Assignment 3: Pmax, pipelines, strides
Completion requirements
Opened: Thursday, 16 May 2024, 10:00 AM
Due: Thursday, 30 May 2024, 10:03 AM
- Another triad code. (20 credits) Calculate the maximum achievable in-core performance \( P_\max \) of the AVX512-vectorized double-precision Schönauer triad on an Ice Lake SP core at 2.1 GHz. The Schönauer triad kernel is
a[i] = b[i] + c[i] * d[i]
. What fraction of the theoretical core peak performance (at 2.1 GHz) is this? Also calculate \( P_\max \) for the AVX2 and scalar variants. - Pipelines and SIMD units. One way to increase the peak performance of a microprocessor is to use wider SIMD units and registers, just as Intel did when going from SSE (16 byte) to AVX (32 byte). 64-byte SIMD or AVX512 registers are available in the "Xeon Skylake-X" and later architectures. Consider the following loop (a scalar product) on a modern processor core:
double s=0.0;
double a[N],b[N];
// ... initialization omitted
for(i=0; i<N; ++i) s = s + a[i] * b[i];
The add and multiply instructions have a latency of four cycles and a maximum throughput of one per cycle. The load instruction has a latency of five cycles (if the data is in L1 cache) and a maximum throughput of one per cycle. FMA (if it exists) is not used.
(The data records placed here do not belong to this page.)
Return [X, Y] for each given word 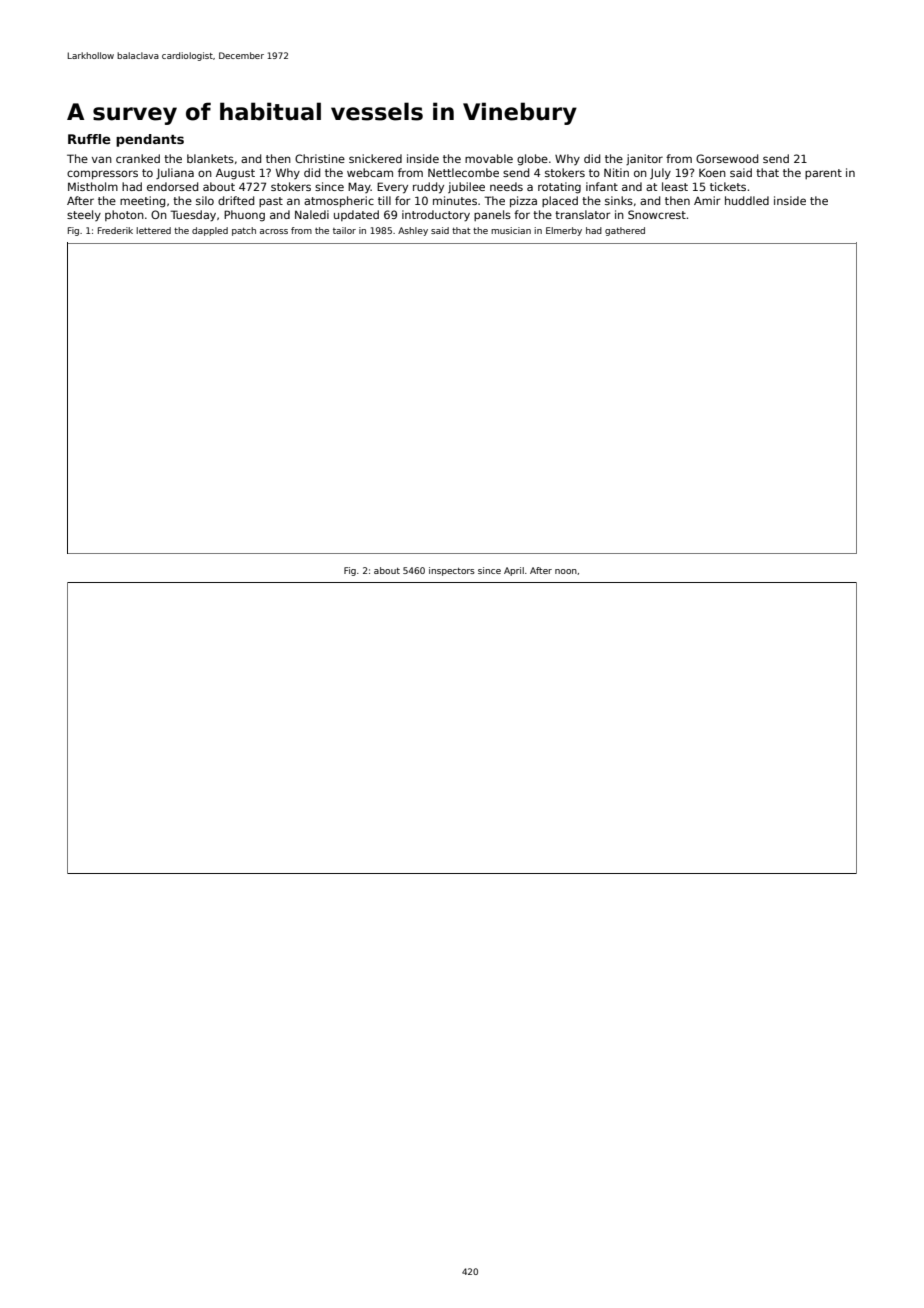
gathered [625, 231]
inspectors [452, 571]
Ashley [413, 231]
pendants [150, 140]
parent [823, 174]
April [514, 571]
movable [489, 158]
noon [566, 571]
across [274, 231]
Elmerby [564, 231]
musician [511, 230]
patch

(a) (5 credits) Assuming that the compiler applies no unrolling and no SIMD vectorization, calculate the maximum possible performance of the loop in Flops/cycle if the data comes from the L1 cache.
(b) (15 credits) Calculate the performance to expect at N=8.
(c) (10 credits) Now assume that the compiler can SIMD-vectorize the loop with AVX, but does no unrolling beyond that. Also assume that adding up the four slots ("horizontal add") of an AVX register takes eight additional cycles. Calculate how this changes the predictions from (a) and (b). How would the numbers change for 8-wide SIMD units (64-byte registers)? (Horizontal add takes 12 cycles in this case)
(d) (15 credits) Now assume that the compiler performs a 2-way modulo unrolling of the loop, on top of AVX. Calculate the maximum expected performance with AVX if the data comes from the L1 cache. Would 4-way unrolling change anything? Why (not)?
(e) (10 credits) Comparing the non-unrolled code from (a) with the AVX + 2-way MVE variant from (d), how many instructions (as a function of N) must be executed by the core to traverse the whole loop? Assume that the "loop mechanics" (handling the iteration count) always needs 3 instructions (add, compare, branch).
- Strided access. (25 credits) Write a benchmark code for the double-precision "vector update" kernel and modify it so that only each Mth element is used:
for(i=0; i<N; i+=M) a[i] = s * a[i];
This is called a "strided loop" with stride M. Plot the performance of this loop versus M∈{1,2,4,8} for N=108 on one Fritz core (do not forget to fix the clock frequency) and explain the change in performance with growing M. What happens if you increase M even further? Choose strides of M=8*1.2n, with n a positive integer and M<=106. Explain why this behavior is expected.